"""

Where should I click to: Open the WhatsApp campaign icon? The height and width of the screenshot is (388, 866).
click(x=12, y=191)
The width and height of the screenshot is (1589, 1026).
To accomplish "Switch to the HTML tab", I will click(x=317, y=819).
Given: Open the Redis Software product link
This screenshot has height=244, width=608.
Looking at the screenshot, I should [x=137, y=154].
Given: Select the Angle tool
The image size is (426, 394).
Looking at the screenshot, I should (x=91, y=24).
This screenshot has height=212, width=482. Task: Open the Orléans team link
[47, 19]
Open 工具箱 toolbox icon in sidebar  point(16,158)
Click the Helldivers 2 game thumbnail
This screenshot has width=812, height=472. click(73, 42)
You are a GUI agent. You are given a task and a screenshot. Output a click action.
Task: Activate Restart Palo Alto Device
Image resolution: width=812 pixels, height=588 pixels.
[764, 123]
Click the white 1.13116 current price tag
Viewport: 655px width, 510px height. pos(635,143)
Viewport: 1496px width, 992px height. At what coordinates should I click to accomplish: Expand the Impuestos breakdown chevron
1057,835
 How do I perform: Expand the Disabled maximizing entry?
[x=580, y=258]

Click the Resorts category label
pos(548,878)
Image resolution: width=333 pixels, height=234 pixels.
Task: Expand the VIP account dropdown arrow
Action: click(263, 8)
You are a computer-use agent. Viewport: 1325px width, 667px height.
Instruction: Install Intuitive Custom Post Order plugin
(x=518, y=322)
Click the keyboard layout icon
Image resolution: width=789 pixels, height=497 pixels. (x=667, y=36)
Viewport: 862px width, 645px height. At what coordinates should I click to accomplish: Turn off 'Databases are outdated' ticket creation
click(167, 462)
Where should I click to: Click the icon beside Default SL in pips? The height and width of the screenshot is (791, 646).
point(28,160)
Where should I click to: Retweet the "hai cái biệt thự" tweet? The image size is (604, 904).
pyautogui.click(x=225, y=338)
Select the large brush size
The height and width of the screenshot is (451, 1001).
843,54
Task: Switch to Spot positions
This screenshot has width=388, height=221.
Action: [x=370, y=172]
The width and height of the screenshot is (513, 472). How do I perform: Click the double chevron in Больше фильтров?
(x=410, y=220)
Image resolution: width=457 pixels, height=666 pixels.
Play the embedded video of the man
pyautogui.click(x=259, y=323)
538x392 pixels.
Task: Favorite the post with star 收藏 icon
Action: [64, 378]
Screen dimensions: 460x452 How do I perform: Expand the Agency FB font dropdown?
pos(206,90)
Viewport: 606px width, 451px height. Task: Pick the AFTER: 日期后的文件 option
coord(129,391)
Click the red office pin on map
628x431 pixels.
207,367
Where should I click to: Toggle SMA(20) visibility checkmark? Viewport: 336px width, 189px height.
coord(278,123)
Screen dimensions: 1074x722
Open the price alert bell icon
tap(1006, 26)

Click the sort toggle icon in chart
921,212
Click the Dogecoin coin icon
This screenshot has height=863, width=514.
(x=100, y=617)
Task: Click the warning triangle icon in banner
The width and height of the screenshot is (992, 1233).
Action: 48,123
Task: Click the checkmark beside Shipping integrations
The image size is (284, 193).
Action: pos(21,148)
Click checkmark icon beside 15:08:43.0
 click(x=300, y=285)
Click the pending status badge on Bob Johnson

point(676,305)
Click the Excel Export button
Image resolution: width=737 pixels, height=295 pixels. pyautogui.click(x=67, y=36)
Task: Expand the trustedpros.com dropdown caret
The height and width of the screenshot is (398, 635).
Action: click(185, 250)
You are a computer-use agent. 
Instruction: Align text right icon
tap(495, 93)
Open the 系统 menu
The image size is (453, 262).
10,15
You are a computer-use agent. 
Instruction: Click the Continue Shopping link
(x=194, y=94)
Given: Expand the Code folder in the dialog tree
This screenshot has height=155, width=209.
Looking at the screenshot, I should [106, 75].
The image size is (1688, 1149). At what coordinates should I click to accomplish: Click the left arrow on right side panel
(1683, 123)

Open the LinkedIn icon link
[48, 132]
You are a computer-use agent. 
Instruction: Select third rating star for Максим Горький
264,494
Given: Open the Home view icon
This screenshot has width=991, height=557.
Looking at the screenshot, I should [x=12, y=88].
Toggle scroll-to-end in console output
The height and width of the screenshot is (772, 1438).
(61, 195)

"""

- [To be done] Copy word for word the lines from the one containing "Task: Click the checkmark" through the end of the lines.

- [Response below]
Task: Click the checkmark beside Shipping integrations
The image size is (284, 193).
Action: pos(21,148)
Click checkmark icon beside 15:08:43.0
 click(x=300, y=285)
Click the pending status badge on Bob Johnson

point(676,305)
Click the Excel Export button
Image resolution: width=737 pixels, height=295 pixels. pyautogui.click(x=67, y=36)
Task: Expand the trustedpros.com dropdown caret
The height and width of the screenshot is (398, 635).
Action: click(185, 250)
You are a computer-use agent. 
Instruction: Align text right icon
tap(495, 93)
Open the 系统 menu
The image size is (453, 262).
10,15
You are a computer-use agent. 
Instruction: Click the Continue Shopping link
(x=194, y=94)
Given: Expand the Code folder in the dialog tree
This screenshot has height=155, width=209.
Looking at the screenshot, I should [106, 75].
The image size is (1688, 1149). At what coordinates should I click to accomplish: Click the left arrow on right side panel
(1683, 123)

Open the LinkedIn icon link
[48, 132]
You are a computer-use agent. 
Instruction: Select third rating star for Максим Горький
264,494
Given: Open the Home view icon
This screenshot has width=991, height=557.
Looking at the screenshot, I should [x=12, y=88].
Toggle scroll-to-end in console output
The height and width of the screenshot is (772, 1438).
(61, 195)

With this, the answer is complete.